__Check your understanding__
1. List every place name that appears in the text about the ride, in the order each first occurs.
2. From the text about the ride, extract the passage that runs from "Without a shadow" up to and including "lean body mass)?", copied word for word.
*** Extracted text Section Begins ***
Day 4 was a bad day for me. Up until then I had been travelling well and feeling good. I suffered a muscle spasm in my left quad which just about stopped me, it certainly slowed me down and hurt like hell, not even Panadiene forte would ease the pain. When it happened, I was forced to peddle 20k on much one leg to get to Cocklebiddy. The next day was slow going but it came good. For days after it was sensitive and I couldn’t put much pressure on it, but I was able to ride.

I don’t think I was ever concerned about doing permanent damage. Sure the body was in pain but the nothing that bad to cause me concern. Post ride, however, I am suffering Ulnar Palsy in my hands, it’s worse in the left hand which is still numb, and I have noticeable lack of fine motor skills and strength in both hands.

The oft-non-discussed saddle sores?
On this, Bepanthen is your friend, applied early and often, and saddle soreness was never an issue. I also used a “touring saddle” as opposed to a flat racing saddle which increased the comfort, in my case, it was a Brooks C13 Cambium saddle. That said, in the first few days there was some mild discomfort while the body adjusted but after that, it was never a concern.

Do you think that end-of-day leg compression helped with recovery and would you do anything different next time in terms of end-of-day recovery routine (such as stretching, timing of food intake etc.)?
I would tentatively say yes to this even if it was mainly psychological. I will say on the nights I slept rough I didn’t bother putting on compression leggings and still seemed to perform at the same level, so I guess the jury is out on whether they actually did anything but like I say, mentally it made me feel better.

The biggest thing for me at the end of the day was to get a least of a litre of milk into me post ride. Both for hydration and the proteins contained in milk to aid my recovery. Because time off the bike is limited, I wasn’t doing any stretches but then I’ve never been one for post ride stretching. Likewise, there was no specific timing for food. It sort of depended on where you were. For instance, in small country towns, you pretty much knew where you would sleep so you could eat then work out where you would sleep. In bigger places like Geelong or Port Augusta finding a safe location was the priority then you would eat.

Aside from the last 25 hours, what was the most challenging segment of the ride?
Without a shadow of a doubt, Day 16, the climb over the Snowy mountains. Since leaving Melbourne, there had been a lot of climbing, and I had a lousy start to day 16. By the time I reached Adaminaby I was smashed physically and mentally if I wasn’t so close to the finish, I may have pulled the pin. By the end of the day, I really hated the bike. I will say it was the spirit of competition that kept me going, which is a nice way of saying I wasn’t going to let Callum beat me 🙂

Do you think your body composition changed much from start to finish (overall weight and lean body mass)?
I was curious about this one myself, thanks to my Garmin smart scales I can report no real change in my overall weight and my body fat went from 14.2% to 13.8%.

How much sleep do you think you were averaging? Did this change much from start to finish?
*** Extracted text Section Ends ***
*** Provided information Section Begins ***
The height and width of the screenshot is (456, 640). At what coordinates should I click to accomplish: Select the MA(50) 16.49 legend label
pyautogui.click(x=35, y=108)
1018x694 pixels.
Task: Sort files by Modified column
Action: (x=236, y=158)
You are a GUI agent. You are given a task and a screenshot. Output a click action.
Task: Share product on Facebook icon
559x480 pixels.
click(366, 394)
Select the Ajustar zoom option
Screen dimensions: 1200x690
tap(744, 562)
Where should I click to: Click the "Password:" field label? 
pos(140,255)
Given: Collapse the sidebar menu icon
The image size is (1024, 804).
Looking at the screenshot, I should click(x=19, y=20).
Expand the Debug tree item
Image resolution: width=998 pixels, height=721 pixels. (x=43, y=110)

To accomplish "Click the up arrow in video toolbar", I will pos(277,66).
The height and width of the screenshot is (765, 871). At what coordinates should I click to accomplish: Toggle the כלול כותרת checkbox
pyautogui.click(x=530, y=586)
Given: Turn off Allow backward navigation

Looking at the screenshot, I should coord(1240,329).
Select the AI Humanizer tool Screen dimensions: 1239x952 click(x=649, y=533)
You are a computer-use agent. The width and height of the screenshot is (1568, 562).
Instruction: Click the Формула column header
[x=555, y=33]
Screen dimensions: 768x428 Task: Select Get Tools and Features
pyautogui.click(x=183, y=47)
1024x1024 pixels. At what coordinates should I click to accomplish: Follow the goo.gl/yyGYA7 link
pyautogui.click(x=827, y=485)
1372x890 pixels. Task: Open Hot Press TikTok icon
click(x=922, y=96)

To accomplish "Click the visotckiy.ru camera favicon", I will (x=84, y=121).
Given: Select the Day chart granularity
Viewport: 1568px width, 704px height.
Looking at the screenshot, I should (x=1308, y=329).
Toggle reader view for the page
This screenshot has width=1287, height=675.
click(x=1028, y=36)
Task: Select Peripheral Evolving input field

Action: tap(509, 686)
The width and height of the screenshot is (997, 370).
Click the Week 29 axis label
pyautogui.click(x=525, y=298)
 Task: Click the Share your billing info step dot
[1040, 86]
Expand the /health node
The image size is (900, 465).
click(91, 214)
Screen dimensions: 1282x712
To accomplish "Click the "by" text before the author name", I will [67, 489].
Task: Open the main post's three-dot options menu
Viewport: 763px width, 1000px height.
*** Provided information Section Ends ***
__List of answers__
1. Cocklebiddy, Geelong, Port Augusta, Snowy mountains, Melbourne, Adaminaby

2.
Without a shadow of a doubt, Day 16, the climb over the Snowy mountains. Since leaving Melbourne, there had been a lot of climbing, and I had a lousy start to day 16. By the time I reached Adaminaby I was smashed physically and mentally if I wasn’t so close to the finish, I may have pulled the pin. By the end of the day, I really hated the bike. I will say it was the spirit of competition that kept me going, which is a nice way of saying I wasn’t going to let Callum beat me 🙂

Do you think your body composition changed much from start to finish (overall weight and lean body mass)?